** Start of STORED RECORDS **

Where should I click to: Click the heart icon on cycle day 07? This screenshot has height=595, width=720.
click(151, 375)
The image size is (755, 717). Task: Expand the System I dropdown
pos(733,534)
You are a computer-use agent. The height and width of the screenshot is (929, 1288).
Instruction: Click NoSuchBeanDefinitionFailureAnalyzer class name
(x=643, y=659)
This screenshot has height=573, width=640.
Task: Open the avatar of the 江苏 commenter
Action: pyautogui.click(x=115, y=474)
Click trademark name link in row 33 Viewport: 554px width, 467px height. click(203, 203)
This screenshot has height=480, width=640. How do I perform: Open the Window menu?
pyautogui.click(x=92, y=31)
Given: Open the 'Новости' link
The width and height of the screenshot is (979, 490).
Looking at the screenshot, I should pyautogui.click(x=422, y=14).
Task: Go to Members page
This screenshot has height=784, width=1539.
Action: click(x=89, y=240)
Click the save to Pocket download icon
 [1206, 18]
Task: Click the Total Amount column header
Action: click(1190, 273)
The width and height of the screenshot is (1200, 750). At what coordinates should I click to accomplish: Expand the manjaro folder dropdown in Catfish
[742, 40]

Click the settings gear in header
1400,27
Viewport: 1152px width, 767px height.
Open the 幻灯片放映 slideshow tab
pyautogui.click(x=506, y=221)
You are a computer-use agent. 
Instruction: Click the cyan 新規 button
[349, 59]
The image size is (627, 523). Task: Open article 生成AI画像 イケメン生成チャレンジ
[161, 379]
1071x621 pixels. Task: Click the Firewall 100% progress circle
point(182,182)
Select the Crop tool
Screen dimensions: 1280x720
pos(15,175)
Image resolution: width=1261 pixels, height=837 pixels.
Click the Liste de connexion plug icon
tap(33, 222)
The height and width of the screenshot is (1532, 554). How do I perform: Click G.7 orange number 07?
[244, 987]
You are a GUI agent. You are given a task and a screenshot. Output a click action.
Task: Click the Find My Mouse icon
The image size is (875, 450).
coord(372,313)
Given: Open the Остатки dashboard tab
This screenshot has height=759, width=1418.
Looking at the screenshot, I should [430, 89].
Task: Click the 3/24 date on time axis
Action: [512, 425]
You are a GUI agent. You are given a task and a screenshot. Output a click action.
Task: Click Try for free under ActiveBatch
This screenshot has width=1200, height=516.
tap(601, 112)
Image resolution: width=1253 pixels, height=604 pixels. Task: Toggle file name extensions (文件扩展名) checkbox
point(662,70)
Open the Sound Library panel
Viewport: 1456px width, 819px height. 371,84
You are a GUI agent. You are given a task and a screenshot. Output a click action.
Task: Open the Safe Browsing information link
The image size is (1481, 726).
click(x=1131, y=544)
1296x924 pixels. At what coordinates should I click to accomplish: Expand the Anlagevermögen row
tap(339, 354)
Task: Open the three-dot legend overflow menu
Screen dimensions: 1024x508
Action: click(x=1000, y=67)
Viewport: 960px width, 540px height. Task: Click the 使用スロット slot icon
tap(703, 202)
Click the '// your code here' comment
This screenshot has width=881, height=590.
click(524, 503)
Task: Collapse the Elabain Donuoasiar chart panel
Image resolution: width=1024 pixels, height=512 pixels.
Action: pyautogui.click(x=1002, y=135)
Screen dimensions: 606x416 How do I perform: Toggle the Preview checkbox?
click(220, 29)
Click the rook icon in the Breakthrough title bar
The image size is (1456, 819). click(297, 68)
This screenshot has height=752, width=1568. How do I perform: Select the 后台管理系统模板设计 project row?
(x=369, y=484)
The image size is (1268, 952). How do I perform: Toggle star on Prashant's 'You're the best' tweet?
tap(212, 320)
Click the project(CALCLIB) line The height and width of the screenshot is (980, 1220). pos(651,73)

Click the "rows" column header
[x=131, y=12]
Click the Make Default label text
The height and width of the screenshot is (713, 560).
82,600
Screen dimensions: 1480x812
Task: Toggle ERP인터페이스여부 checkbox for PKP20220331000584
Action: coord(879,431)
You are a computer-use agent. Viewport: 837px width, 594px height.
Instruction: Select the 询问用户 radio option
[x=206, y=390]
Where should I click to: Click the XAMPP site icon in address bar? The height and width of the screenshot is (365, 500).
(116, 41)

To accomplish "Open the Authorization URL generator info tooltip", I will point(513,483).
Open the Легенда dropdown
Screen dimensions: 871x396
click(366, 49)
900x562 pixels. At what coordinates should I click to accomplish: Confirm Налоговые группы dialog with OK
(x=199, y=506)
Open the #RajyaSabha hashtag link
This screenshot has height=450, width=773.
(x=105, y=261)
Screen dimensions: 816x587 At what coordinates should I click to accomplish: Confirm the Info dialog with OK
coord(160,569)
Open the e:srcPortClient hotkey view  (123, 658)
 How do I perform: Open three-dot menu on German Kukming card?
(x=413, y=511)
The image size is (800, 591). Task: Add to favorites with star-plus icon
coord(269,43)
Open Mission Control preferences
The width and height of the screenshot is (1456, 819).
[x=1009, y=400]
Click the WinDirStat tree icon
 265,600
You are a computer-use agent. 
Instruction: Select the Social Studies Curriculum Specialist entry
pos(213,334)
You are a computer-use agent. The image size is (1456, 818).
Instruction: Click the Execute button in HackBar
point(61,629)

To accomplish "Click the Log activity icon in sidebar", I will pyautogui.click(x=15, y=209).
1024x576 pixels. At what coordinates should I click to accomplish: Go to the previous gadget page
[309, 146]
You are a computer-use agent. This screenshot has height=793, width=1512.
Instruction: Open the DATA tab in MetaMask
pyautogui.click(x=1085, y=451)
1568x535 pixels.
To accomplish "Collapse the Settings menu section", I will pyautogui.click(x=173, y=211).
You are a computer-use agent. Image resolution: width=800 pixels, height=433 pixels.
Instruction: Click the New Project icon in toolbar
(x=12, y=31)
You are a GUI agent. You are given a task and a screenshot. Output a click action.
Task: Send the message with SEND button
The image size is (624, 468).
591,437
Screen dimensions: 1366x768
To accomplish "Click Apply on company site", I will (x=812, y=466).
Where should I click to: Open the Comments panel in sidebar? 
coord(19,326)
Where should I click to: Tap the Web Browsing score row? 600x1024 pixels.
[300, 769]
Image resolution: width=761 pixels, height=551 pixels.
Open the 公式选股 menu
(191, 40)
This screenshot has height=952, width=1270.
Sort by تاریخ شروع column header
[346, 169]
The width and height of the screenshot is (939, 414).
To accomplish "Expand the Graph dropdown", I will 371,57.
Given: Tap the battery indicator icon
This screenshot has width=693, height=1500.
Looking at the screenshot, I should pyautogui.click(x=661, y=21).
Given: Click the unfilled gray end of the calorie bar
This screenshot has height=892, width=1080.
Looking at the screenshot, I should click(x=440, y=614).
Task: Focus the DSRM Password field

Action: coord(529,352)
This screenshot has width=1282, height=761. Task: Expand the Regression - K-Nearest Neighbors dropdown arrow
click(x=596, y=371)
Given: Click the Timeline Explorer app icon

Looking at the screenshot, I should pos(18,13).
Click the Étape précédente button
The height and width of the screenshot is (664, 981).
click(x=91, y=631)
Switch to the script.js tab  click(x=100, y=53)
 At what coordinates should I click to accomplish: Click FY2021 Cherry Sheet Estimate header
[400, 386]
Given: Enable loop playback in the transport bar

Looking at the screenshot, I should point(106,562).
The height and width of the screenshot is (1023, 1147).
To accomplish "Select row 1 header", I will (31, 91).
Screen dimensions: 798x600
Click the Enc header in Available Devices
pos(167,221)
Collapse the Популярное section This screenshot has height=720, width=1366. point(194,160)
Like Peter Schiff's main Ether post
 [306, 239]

** End of STORED RECORDS **

Could you put every line of the rows above into a JSON list of strings, one string per line, leaving out the blank lines?

[
  "Where should I click to: Click the heart icon on cycle day 07? This screenshot has height=595, width=720.",
  "click(151, 375)",
  "The image size is (755, 717). Task: Expand the System I dropdown",
  "pos(733,534)",
  "You are a computer-use agent. The height and width of the screenshot is (929, 1288).",
  "Instruction: Click NoSuchBeanDefinitionFailureAnalyzer class name",
  "(x=643, y=659)",
  "This screenshot has height=573, width=640.",
  "Task: Open the avatar of the 江苏 commenter",
  "Action: pyautogui.click(x=115, y=474)",
  "Click trademark name link in row 33 Viewport: 554px width, 467px height. click(203, 203)",
  "This screenshot has height=480, width=640. How do I perform: Open the Window menu?",
  "pyautogui.click(x=92, y=31)",
  "Given: Open the 'Новости' link",
  "The width and height of the screenshot is (979, 490).",
  "Looking at the screenshot, I should pyautogui.click(x=422, y=14).",
  "Task: Go to Members page",
  "This screenshot has height=784, width=1539.",
  "Action: click(x=89, y=240)",
  "Click the save to Pocket download icon",
  " [1206, 18]",
  "Task: Click the Total Amount column header",
  "Action: click(1190, 273)",
  "The width and height of the screenshot is (1200, 750). At what coordinates should I click to accomplish: Expand the manjaro folder dropdown in Catfish",
  "[742, 40]",
  "Click the settings gear in header",
  "1400,27",
  "Viewport: 1152px width, 767px height.",
  "Open the 幻灯片放映 slideshow tab",
  "pyautogui.click(x=506, y=221)",
  "You are a computer-use agent. ",
  "Instruction: Click the cyan 新規 button",
  "[349, 59]",
  "The image size is (627, 523). Task: Open article 生成AI画像 イケメン生成チャレンジ",
  "[161, 379]",
  "1071x621 pixels. Task: Click the Firewall 100% progress circle",
  "point(182,182)",
  "Select the Crop tool",
  "Screen dimensions: 1280x720",
  "pos(15,175)",
  "Image resolution: width=1261 pixels, height=837 pixels.",
  "Click the Liste de connexion plug icon",
  "tap(33, 222)",
  "The height and width of the screenshot is (1532, 554). How do I perform: Click G.7 orange number 07?",
  "[244, 987]",
  "You are a GUI agent. You are given a task and a screenshot. Output a click action.",
  "Task: Click the Find My Mouse icon",
  "The image size is (875, 450).",
  "coord(372,313)",
  "Given: Open the Остатки dashboard tab",
  "This screenshot has height=759, width=1418.",
  "Looking at the screenshot, I should [430, 89].",
  "Task: Click the 3/24 date on time axis",
  "Action: [512, 425]",
  "You are a GUI agent. You are given a task and a screenshot. Output a click action.",
  "Task: Click Try for free under ActiveBatch",
  "This screenshot has width=1200, height=516.",
  "tap(601, 112)",
  "Image resolution: width=1253 pixels, height=604 pixels. Task: Toggle file name extensions (文件扩展名) checkbox",
  "point(662,70)",
  "Open the Sound Library panel",
  "Viewport: 1456px width, 819px height. 371,84",
  "You are a GUI agent. You are given a task and a screenshot. Output a click action.",
  "Task: Open the Safe Browsing information link",
  "The image size is (1481, 726).",
  "click(x=1131, y=544)",
  "1296x924 pixels. At what coordinates should I click to accomplish: Expand the Anlagevermögen row",
  "tap(339, 354)",
  "Task: Open the three-dot legend overflow menu",
  "Screen dimensions: 1024x508",
  "Action: click(x=1000, y=67)",
  "Viewport: 960px width, 540px height. Task: Click the 使用スロット slot icon",
  "tap(703, 202)",
  "Click the '// your code here' comment",
  "This screenshot has width=881, height=590.",
  "click(524, 503)",
  "Task: Collapse the Elabain Donuoasiar chart panel",
  "Image resolution: width=1024 pixels, height=512 pixels.",
  "Action: pyautogui.click(x=1002, y=135)",
  "Screen dimensions: 606x416 How do I perform: Toggle the Preview checkbox?",
  "click(220, 29)",
  "Click the rook icon in the Breakthrough title bar",
  "The image size is (1456, 819). click(297, 68)",
  "This screenshot has height=752, width=1568. How do I perform: Select the 后台管理系统模板设计 project row?",
  "(x=369, y=484)",
  "The image size is (1268, 952). How do I perform: Toggle star on Prashant's 'You're the best' tweet?",
  "tap(212, 320)",
  "Click the project(CALCLIB) line The height and width of the screenshot is (980, 1220). pos(651,73)",
  "Click the \"rows\" column header",
  "[x=131, y=12]",
  "Click the Make Default label text",
  "The height and width of the screenshot is (713, 560).",
  "82,600",
  "Screen dimensions: 1480x812",
  "Task: Toggle ERP인터페이스여부 checkbox for PKP20220331000584",
  "Action: coord(879,431)",
  "You are a computer-use agent. Viewport: 837px width, 594px height.",
  "Instruction: Select the 询问用户 radio option",
  "[x=206, y=390]",
  "Where should I click to: Click the XAMPP site icon in address bar? The height and width of the screenshot is (365, 500).",
  "(116, 41)",
  "To accomplish \"Open the Authorization URL generator info tooltip\", I will point(513,483).",
  "Open the Легенда dropdown",
  "Screen dimensions: 871x396",
  "click(366, 49)",
  "900x562 pixels. At what coordinates should I click to accomplish: Confirm Налоговые группы dialog with OK",
  "(x=199, y=506)",
  "Open the #RajyaSabha hashtag link",
  "This screenshot has height=450, width=773.",
  "(x=105, y=261)",
  "Screen dimensions: 816x587 At what coordinates should I click to accomplish: Confirm the Info dialog with OK",
  "coord(160,569)",
  "Open the e:srcPortClient hotkey view  (123, 658)",
  " How do I perform: Open three-dot menu on German Kukming card?",
  "(x=413, y=511)",
  "The image size is (800, 591). Task: Add to favorites with star-plus icon",
  "coord(269,43)",
  "Open Mission Control preferences",
  "The width and height of the screenshot is (1456, 819).",
  "[x=1009, y=400]",
  "Click the WinDirStat tree icon",
  " 265,600",
  "You are a computer-use agent. ",
  "Instruction: Select the Social Studies Curriculum Specialist entry",
  "pos(213,334)",
  "You are a computer-use agent. The image size is (1456, 818).",
  "Instruction: Click the Execute button in HackBar",
  "point(61,629)",
  "To accomplish \"Click the Log activity icon in sidebar\", I will pyautogui.click(x=15, y=209).",
  "1024x576 pixels. At what coordinates should I click to accomplish: Go to the previous gadget page",
  "[309, 146]",
  "You are a computer-use agent. This screenshot has height=793, width=1512.",
  "Instruction: Open the DATA tab in MetaMask",
  "pyautogui.click(x=1085, y=451)",
  "1568x535 pixels.",
  "To accomplish \"Collapse the Settings menu section\", I will pyautogui.click(x=173, y=211).",
  "You are a computer-use agent. Image resolution: width=800 pixels, height=433 pixels.",
  "Instruction: Click the New Project icon in toolbar",
  "(x=12, y=31)",
  "You are a GUI agent. You are given a task and a screenshot. Output a click action.",
  "Task: Send the message with SEND button",
  "The image size is (624, 468).",
  "591,437",
  "Screen dimensions: 1366x768",
  "To accomplish \"Click Apply on company site\", I will (x=812, y=466).",
  "Where should I click to: Open the Comments panel in sidebar? ",
  "coord(19,326)",
  "Where should I click to: Tap the Web Browsing score row? 600x1024 pixels.",
  "[300, 769]",
  "Image resolution: width=761 pixels, height=551 pixels.",
  "Open the 公式选股 menu",
  "(191, 40)",
  "This screenshot has height=952, width=1270.",
  "Sort by تاریخ شروع column header",
  "[346, 169]",
  "The width and height of the screenshot is (939, 414).",
  "To accomplish \"Expand the Graph dropdown\", I will 371,57.",
  "Given: Tap the battery indicator icon",
  "This screenshot has width=693, height=1500.",
  "Looking at the screenshot, I should pyautogui.click(x=661, y=21).",
  "Given: Click the unfilled gray end of the calorie bar",
  "This screenshot has height=892, width=1080.",
  "Looking at the screenshot, I should click(x=440, y=614).",
  "Task: Focus the DSRM Password field",
  "Action: coord(529,352)",
  "This screenshot has width=1282, height=761. Task: Expand the Regression - K-Nearest Neighbors dropdown arrow",
  "click(x=596, y=371)",
  "Given: Click the Timeline Explorer app icon",
  "Looking at the screenshot, I should pos(18,13).",
  "Click the Étape précédente button",
  "The height and width of the screenshot is (664, 981).",
  "click(x=91, y=631)",
  "Switch to the script.js tab  click(x=100, y=53)",
  " At what coordinates should I click to accomplish: Click FY2021 Cherry Sheet Estimate header",
  "[400, 386]",
  "Given: Enable loop playback in the transport bar",
  "Looking at the screenshot, I should point(106,562).",
  "The height and width of the screenshot is (1023, 1147).",
  "To accomplish \"Select row 1 header\", I will (31, 91).",
  "Screen dimensions: 798x600",
  "Click the Enc header in Available Devices",
  "pos(167,221)",
  "Collapse the Популярное section This screenshot has height=720, width=1366. point(194,160)",
  "Like Peter Schiff's main Ether post",
  " [306, 239]"
]